▶ _Task to carry out_
Count the lines of the material below that contain the string "button", where case matters. Reply with the number alone.
◇ ◇ ◇ ◇ ◇ ◇ ◇
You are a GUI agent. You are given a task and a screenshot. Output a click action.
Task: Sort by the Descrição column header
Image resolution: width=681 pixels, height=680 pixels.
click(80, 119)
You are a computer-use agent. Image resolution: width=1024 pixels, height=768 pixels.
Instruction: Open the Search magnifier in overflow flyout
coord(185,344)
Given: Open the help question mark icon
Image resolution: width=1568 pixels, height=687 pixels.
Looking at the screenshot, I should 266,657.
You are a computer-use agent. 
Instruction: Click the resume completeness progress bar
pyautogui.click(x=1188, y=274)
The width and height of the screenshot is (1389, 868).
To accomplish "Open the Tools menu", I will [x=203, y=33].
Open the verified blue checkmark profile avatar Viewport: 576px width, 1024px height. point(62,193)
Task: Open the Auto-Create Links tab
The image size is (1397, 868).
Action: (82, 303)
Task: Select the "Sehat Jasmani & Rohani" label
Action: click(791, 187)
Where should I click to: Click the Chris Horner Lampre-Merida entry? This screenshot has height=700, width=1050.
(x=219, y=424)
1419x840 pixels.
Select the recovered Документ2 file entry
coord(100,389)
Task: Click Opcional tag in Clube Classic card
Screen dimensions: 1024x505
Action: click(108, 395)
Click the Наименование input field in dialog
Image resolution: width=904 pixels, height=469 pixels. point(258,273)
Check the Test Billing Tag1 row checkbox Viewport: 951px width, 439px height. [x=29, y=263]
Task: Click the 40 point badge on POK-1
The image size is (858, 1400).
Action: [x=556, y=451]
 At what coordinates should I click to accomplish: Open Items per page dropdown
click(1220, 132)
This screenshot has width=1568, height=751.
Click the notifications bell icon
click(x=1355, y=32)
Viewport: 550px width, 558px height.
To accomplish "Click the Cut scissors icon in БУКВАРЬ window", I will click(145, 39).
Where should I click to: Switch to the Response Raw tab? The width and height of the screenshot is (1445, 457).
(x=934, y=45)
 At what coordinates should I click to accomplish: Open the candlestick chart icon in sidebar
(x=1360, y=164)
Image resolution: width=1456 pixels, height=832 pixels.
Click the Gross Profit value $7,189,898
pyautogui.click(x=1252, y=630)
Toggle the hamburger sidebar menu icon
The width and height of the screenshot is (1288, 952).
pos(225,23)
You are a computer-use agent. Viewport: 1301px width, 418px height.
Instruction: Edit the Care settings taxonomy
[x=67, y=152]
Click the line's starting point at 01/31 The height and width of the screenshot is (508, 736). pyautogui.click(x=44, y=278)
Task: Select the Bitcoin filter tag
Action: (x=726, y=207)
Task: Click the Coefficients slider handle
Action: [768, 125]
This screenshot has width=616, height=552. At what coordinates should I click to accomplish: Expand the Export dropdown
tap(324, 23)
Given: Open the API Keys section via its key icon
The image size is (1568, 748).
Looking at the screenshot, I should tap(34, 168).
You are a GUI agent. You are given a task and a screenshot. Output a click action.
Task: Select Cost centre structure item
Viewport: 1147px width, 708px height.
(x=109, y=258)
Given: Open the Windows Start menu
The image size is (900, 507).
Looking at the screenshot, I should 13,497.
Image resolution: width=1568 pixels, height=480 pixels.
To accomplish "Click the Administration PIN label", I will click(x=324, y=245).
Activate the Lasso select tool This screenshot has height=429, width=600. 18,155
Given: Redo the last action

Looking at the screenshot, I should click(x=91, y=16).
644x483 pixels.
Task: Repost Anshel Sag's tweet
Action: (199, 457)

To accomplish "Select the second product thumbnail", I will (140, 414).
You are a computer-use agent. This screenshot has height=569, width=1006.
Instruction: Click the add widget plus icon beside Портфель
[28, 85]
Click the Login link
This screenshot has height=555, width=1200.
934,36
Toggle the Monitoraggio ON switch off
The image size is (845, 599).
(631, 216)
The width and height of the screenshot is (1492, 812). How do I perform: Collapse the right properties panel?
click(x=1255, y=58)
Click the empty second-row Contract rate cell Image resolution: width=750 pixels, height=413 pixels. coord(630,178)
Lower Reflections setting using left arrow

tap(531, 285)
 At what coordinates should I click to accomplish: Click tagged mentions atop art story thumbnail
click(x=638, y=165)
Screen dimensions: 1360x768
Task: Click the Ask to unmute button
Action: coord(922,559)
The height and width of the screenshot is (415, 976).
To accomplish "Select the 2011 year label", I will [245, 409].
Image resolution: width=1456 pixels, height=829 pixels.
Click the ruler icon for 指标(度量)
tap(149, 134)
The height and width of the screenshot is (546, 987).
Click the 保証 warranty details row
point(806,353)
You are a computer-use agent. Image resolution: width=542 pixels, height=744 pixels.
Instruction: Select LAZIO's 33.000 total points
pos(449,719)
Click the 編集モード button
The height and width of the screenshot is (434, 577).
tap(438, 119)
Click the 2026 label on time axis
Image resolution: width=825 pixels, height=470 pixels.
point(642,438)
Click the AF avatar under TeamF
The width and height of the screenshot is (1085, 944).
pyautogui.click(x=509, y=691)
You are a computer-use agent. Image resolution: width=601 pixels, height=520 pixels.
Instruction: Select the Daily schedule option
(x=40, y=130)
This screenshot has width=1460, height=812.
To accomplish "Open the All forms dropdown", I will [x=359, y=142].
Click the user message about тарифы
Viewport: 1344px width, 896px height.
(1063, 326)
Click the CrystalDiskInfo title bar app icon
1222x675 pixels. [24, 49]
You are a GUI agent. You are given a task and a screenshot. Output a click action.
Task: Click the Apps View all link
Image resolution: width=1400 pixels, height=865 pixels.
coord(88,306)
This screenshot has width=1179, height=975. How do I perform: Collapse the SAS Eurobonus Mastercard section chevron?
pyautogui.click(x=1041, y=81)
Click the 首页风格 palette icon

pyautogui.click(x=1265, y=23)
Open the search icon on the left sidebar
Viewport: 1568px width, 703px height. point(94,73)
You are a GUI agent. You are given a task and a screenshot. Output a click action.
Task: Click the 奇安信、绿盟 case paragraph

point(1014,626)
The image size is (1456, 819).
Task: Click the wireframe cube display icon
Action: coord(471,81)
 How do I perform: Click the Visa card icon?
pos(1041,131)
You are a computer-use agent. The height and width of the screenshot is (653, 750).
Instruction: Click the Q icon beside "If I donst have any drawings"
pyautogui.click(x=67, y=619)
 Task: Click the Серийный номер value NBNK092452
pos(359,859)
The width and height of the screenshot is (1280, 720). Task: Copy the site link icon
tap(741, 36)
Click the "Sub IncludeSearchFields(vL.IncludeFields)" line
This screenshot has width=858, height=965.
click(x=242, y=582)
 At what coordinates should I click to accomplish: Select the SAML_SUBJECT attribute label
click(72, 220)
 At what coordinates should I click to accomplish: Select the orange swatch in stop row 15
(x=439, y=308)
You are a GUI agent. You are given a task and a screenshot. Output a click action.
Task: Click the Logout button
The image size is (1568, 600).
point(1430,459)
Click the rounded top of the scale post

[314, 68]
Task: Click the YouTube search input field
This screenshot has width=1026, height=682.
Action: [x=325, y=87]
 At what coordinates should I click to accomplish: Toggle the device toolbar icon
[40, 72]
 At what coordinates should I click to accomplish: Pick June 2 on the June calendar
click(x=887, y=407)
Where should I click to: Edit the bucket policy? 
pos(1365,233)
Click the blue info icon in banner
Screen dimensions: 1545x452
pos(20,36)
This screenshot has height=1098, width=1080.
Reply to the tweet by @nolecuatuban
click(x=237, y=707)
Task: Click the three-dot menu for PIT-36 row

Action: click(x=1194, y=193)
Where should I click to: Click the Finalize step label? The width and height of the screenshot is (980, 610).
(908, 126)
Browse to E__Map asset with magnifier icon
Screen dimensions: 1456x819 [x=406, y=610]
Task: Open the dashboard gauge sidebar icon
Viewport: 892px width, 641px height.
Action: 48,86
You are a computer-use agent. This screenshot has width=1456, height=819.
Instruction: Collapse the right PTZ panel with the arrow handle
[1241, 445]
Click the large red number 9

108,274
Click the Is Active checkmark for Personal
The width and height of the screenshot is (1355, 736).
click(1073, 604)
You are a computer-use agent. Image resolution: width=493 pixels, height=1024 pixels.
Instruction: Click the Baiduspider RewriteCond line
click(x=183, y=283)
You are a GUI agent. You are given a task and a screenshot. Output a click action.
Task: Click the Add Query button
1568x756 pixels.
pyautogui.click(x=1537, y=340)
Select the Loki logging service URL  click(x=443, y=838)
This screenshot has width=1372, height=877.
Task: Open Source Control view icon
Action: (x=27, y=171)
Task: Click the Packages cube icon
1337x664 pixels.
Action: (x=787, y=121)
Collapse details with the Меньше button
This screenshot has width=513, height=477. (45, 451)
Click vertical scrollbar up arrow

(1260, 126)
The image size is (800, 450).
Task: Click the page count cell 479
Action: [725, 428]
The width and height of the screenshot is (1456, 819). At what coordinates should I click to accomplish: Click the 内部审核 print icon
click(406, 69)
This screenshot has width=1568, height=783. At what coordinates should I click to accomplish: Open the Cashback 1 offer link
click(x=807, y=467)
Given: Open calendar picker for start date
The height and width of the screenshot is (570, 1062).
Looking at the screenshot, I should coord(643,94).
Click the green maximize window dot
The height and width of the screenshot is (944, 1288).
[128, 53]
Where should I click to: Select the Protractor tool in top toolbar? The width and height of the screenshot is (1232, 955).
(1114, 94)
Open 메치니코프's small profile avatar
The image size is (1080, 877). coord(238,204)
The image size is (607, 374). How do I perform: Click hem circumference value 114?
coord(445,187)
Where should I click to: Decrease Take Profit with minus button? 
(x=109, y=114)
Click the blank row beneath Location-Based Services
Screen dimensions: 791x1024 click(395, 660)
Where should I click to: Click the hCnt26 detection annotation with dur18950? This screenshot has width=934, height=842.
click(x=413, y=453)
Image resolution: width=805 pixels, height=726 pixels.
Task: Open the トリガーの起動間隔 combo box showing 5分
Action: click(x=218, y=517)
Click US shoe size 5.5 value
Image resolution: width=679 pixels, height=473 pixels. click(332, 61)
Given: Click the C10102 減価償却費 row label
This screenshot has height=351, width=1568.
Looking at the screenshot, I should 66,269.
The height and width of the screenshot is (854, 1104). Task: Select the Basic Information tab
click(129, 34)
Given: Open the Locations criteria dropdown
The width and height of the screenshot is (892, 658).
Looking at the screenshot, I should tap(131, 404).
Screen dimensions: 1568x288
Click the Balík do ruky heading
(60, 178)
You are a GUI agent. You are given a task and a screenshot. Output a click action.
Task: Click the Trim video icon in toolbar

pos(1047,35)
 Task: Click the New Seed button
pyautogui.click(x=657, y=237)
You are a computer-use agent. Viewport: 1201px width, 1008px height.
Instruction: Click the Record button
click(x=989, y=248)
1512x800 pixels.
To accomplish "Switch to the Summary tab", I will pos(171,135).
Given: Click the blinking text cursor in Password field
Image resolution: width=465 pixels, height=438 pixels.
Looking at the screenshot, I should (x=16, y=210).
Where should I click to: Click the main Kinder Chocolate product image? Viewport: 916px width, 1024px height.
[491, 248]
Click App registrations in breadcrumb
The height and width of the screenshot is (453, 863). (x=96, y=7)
◇ ◇ ◇ ◇ ◇ ◇ ◇
▶ _Answer_
8